** WORK TASK **
The answer must consist of every line from the data that holds the string "agent".

Start of SUPPLIED MATERIAL

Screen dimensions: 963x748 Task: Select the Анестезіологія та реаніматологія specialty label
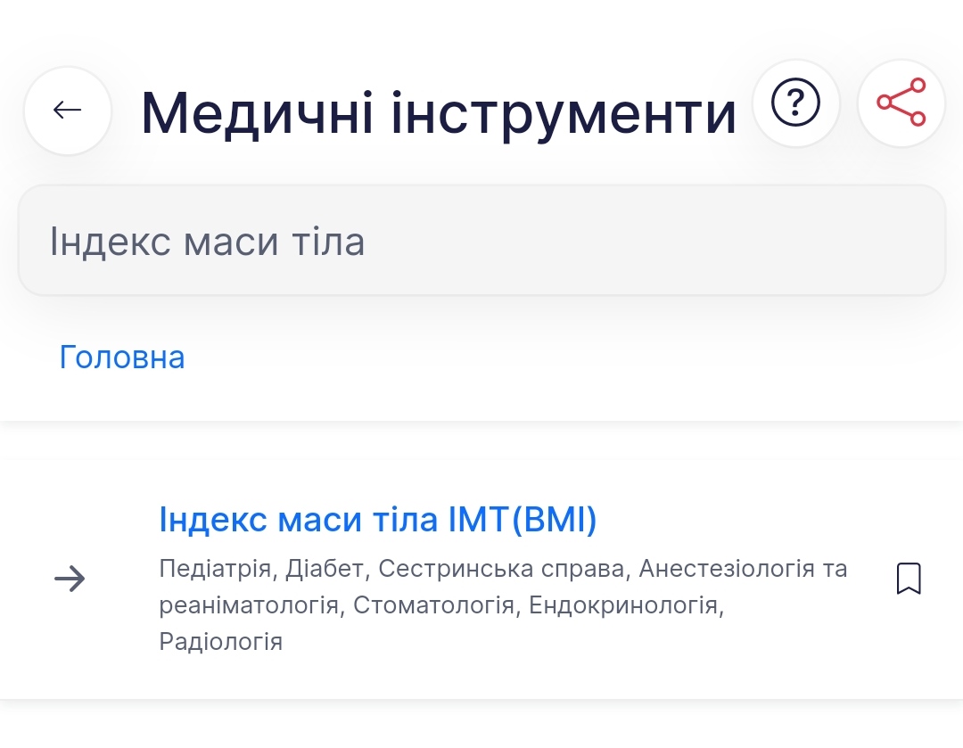point(743,569)
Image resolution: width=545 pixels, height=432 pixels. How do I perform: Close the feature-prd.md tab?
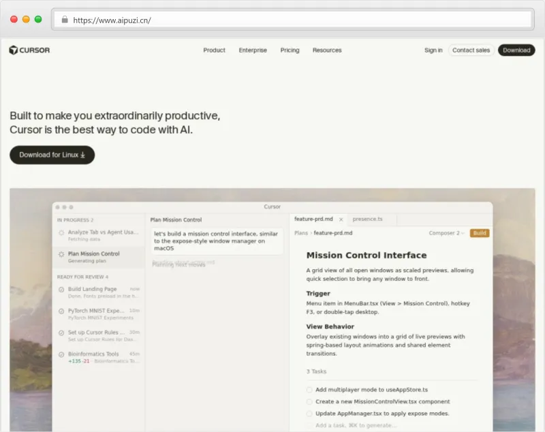(341, 219)
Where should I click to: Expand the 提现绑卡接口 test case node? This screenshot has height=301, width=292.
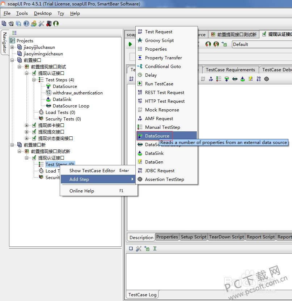tap(27, 126)
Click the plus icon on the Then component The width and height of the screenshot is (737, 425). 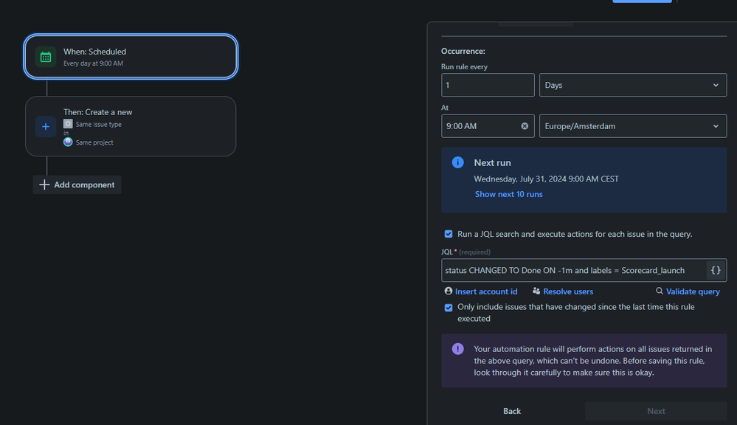click(x=45, y=126)
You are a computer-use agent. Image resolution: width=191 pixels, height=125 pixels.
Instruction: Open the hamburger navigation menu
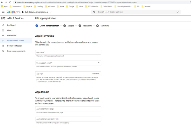click(x=3, y=12)
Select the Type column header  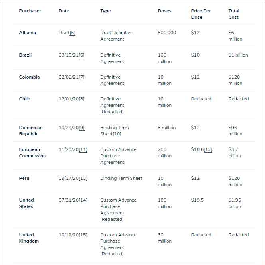(105, 11)
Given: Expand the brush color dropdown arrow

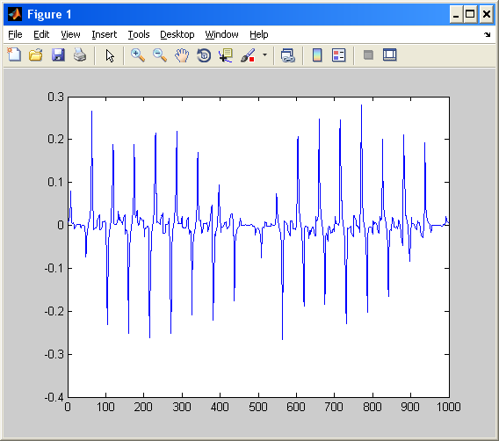Looking at the screenshot, I should 264,55.
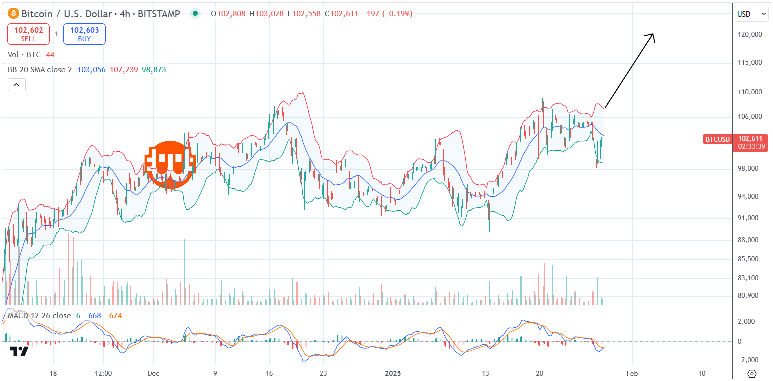Image resolution: width=773 pixels, height=381 pixels.
Task: Click the TradingView logo
Action: tap(20, 352)
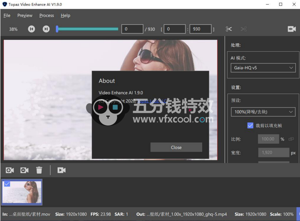Expand the 100% preset dropdown
The height and width of the screenshot is (221, 300).
coord(263,112)
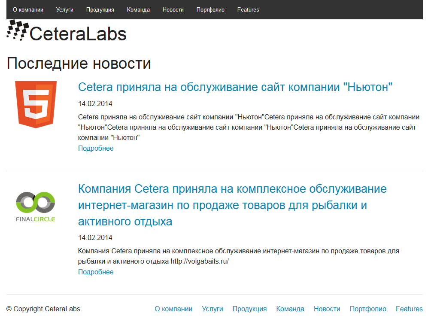Go to Команда in the footer

290,309
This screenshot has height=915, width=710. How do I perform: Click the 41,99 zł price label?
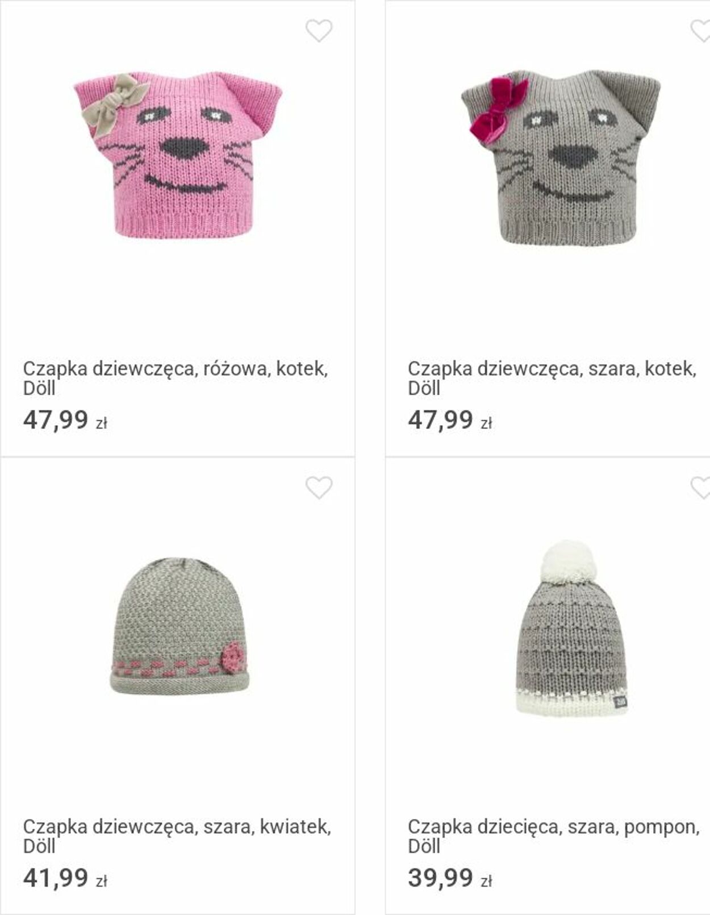pos(65,879)
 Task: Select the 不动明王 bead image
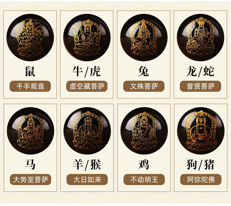pyautogui.click(x=144, y=131)
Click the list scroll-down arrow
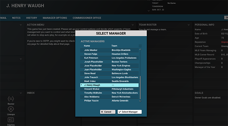The width and height of the screenshot is (228, 126). coord(140,101)
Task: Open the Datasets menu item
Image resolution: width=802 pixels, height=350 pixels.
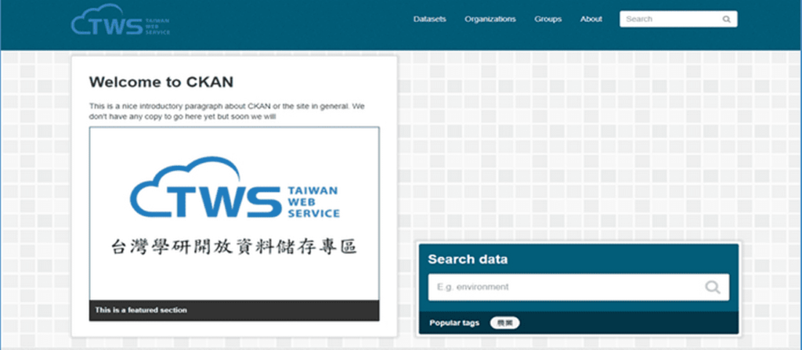Action: point(429,20)
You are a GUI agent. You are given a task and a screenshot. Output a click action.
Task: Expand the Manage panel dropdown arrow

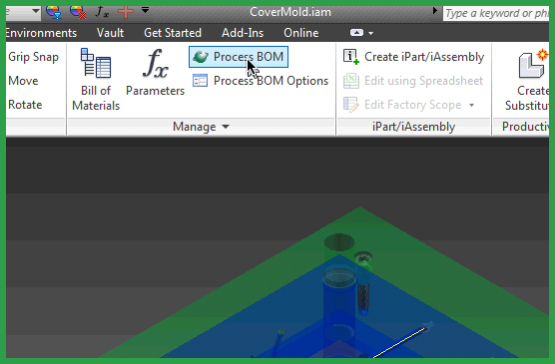226,127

End of SUPPLIED MATERIAL

** RESULT FOR THIS EXERCISE **
You are a computer-use agent. Image resolution: width=191 pixels, height=125 pixels.
You are a GUI agent. You are given a task and a screenshot. Output a click action.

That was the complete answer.